With the life he knew snatched away from him, he has nothing left but to plan his own suicide. Then he meets Marianne Engel, who claims they were lovers in 14th century Germany. The narrator finds himself strangely drawn to Marianne, a sculptor of gargoyles who claims to receive inspiration from the word of God. When he is released into Marianne’s care, he comes to see that the force that binds the two of them may also be destroying her.

Davidson weaves together the telling of two tales, that of the protagonist’s journey of recovery from his car wreck and that of his 14th century self, a mercenary deserter. There is a poetic juxtaposition between the two stories. Davidson’s protagonist tells his own story of the eccentric stranger who wanders into his life to care for him, while Marianne spins the tale of their past lives where he was carried into her quiet life as a nun.

The story dances on two sides of a coin, lacing together conflicting ideologies. The narrator’s embittered atheism grapples with Marianne’s devotion to all things holy, while the harsh reality of his burn-victim rehabilitation is soothed by the fanciful tales of immortal love whispered to him in his anguish.

At the centre of all this sits Dante’s Inferno, which drives the story at both a literal and a metaphorical level. The narrator must travel his own divine comedy, through all the circles of hell into the arms of Marianne. But his recovery of body and soul is laced with torment.

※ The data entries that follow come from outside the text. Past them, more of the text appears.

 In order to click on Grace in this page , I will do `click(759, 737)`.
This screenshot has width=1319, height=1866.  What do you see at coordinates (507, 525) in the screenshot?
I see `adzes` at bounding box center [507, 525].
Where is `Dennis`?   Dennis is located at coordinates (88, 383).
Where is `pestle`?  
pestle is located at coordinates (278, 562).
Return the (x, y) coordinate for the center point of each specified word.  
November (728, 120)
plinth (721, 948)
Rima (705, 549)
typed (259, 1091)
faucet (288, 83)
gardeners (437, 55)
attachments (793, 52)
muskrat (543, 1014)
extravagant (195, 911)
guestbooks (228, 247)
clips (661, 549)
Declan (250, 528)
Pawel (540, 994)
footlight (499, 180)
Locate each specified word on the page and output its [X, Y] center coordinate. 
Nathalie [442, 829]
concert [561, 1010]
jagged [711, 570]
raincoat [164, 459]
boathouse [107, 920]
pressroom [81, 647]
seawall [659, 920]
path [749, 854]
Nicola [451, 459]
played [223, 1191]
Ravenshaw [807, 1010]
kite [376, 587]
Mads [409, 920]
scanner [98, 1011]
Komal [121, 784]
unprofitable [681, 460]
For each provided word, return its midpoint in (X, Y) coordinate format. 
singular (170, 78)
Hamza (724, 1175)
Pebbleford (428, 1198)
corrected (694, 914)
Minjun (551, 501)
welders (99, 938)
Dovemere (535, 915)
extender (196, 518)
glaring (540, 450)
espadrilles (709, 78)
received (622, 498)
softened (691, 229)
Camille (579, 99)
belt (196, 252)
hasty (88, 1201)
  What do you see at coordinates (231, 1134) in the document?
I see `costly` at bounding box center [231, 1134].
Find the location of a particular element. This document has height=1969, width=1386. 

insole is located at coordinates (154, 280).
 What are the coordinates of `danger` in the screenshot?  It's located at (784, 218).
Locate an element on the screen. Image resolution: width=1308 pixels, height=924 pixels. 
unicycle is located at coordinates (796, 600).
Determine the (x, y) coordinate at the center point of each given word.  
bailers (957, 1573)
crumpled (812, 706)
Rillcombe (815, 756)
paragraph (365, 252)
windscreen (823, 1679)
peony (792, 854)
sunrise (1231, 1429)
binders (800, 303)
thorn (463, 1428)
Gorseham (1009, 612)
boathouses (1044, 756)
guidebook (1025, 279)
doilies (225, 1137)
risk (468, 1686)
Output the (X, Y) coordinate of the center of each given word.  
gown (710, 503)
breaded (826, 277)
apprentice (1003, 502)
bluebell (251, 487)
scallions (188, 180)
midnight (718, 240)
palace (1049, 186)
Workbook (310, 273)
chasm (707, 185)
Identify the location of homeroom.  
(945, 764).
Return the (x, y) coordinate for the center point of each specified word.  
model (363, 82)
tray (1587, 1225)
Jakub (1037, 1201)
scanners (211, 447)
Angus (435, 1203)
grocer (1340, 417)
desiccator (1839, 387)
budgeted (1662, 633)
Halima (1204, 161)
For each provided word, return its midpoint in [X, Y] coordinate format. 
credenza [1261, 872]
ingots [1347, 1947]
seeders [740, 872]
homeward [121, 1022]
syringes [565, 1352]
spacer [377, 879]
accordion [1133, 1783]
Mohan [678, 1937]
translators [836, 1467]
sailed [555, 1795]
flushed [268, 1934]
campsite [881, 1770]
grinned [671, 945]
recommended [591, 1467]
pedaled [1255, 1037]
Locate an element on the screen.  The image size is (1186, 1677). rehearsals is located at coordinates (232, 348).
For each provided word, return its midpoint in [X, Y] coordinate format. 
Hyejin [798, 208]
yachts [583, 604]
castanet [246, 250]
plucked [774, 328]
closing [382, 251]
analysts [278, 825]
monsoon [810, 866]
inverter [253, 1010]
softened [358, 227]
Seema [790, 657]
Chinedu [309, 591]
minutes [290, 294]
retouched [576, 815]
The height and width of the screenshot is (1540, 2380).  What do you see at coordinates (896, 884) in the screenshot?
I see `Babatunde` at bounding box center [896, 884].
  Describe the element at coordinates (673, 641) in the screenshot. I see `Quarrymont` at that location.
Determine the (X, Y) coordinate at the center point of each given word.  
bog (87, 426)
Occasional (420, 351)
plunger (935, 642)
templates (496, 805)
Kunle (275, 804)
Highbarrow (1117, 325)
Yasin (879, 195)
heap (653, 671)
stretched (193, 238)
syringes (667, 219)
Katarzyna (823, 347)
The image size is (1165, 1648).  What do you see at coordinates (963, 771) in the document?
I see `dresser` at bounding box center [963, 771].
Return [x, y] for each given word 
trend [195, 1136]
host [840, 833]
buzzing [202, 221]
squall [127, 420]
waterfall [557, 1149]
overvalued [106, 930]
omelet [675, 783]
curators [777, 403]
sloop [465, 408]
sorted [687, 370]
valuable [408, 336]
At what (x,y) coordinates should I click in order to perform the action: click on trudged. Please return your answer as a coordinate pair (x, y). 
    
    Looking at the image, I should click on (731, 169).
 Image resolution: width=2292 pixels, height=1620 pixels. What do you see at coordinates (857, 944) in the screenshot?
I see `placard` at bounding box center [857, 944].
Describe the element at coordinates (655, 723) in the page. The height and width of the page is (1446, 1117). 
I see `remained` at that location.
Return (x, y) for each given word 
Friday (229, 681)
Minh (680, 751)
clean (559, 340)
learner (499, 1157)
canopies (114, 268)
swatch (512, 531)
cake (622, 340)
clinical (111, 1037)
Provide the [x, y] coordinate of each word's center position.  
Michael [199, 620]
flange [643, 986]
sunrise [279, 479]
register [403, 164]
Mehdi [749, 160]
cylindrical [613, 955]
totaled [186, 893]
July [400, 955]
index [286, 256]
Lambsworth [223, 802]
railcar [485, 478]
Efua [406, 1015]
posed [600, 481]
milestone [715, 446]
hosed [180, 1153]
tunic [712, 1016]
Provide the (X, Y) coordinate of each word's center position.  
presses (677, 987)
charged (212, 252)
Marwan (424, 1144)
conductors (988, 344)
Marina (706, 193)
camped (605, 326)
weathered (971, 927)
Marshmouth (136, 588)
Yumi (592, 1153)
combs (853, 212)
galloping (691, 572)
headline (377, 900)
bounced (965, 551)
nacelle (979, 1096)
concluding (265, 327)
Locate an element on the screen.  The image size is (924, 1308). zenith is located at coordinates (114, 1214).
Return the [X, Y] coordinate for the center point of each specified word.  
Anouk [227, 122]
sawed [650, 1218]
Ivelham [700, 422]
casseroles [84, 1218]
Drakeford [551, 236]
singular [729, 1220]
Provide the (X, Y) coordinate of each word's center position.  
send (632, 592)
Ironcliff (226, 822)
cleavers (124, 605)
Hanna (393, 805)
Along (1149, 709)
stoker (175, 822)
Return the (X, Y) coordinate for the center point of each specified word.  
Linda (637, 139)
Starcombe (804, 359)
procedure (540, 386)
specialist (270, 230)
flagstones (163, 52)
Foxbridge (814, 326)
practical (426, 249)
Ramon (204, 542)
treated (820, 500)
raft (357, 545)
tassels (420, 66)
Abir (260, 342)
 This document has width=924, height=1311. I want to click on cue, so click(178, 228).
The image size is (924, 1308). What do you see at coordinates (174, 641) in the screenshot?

Davidson constructs an unflinching — at times barbaric — story, tempered with a touch of fantasy. It is darkly humourous, heartfelt and tragic, and it offers a spiritual journey that can appeal to the religious and secular alike. Dante may have finally found his spiritual successor; The Gargoyle is a moving portrayal of torture and redemption and, simply put, one of the best pieces of modern literature you will find.